So I’m installing a spare nVidia G4 graphics card on a friend’s computer. I downloaded the drivers from their site, disabled the onboard generic card and had everything working fine. But for some reason it keeps defaulting back to the onboard card after a reboot so I need to connect the monitor to the original just to set up the new one.
I set it up so it doesn’t split the desktop to both cards, I made the nVidia the default card, and I can’t think of what I’m not doing now to get the settings to stick.
Yeah, I checked that and it offers PCI and AGP. Nothing about the on-board card. FWIW, it’s a PCI card. Like I said, it will work until a reboot.

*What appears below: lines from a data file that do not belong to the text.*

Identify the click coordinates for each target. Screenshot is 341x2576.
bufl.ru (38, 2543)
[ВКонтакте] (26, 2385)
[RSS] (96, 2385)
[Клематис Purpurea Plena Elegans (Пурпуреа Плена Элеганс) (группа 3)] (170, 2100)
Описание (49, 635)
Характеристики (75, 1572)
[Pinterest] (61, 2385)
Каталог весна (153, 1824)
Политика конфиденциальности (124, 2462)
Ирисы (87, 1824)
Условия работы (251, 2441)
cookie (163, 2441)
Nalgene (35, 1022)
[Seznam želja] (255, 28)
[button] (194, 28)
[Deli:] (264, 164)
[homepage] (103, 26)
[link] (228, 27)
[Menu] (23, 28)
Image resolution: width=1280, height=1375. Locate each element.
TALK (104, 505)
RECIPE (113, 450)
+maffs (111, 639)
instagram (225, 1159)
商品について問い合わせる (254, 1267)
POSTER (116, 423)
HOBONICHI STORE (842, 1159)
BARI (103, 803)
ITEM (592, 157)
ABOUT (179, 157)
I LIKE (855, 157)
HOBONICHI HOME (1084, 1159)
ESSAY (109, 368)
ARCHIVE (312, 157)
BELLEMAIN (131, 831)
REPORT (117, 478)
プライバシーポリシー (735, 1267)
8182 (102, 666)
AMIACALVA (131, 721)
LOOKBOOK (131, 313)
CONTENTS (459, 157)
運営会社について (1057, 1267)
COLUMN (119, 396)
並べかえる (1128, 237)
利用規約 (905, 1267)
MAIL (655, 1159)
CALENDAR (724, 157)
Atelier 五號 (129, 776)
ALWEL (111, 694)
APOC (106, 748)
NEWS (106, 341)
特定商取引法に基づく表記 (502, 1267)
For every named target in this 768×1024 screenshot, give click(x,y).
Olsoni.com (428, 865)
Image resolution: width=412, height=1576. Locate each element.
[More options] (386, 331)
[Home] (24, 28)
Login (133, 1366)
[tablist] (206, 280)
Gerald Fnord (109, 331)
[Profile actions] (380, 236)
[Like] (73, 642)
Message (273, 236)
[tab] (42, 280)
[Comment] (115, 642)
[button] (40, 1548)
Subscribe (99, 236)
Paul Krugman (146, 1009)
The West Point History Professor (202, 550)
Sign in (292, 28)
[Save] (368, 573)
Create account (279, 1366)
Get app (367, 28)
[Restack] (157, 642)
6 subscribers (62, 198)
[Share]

Just now it wasn’t giving a signal, so I moved the cable to the on-board port. It booted to the XP screen, but then went blank (light was still green, though) as if the desktop were on a second monitor. So I removed the card and rebooted and it’s working now. However, I’d still like to install the card since it’s much better for gaming. Also, I never had this problem when it was installed on my system.
Like Yoyodyne said, there should be a setting in BIOS to disable any onboard graphics (as well as sound, NIC, etc). Some have a setting for which graphics card to use first, PCI or AGP.
Short of that, in display properties, on the settings tab, there is a check box for “use this device as the primary monitor”
Select the new card and display, check that box, save.
To open Device Manager, click Start, and then click Control Panel. Double-click System. On the Hardware tab, click Device Manager.
Find the card and right click for the options Enable, Disable and Remove
FWIW, there may just not be a way to do it. My newish Gigabyte 8VM800PMD-775 motherboard has no setting to disable the onboard video; it always dedicates 64MB of main memory to it. It claims to “automatically disable” the onboard video if you put a video card in, but it didn’t work when I put my PCI Radeon 9500 in, so perhaps it only works with an AGP card. Or perhaps it doesn’t work at all.
Some motherboards have a jumper to disable on-board video (maybe in conjunction with a BIOS setting). Find out the motherboard model and look it up from a .PDF from the manufacturer. Or you might be able to browse the motherboard with a flash light for the jumper and look for a label.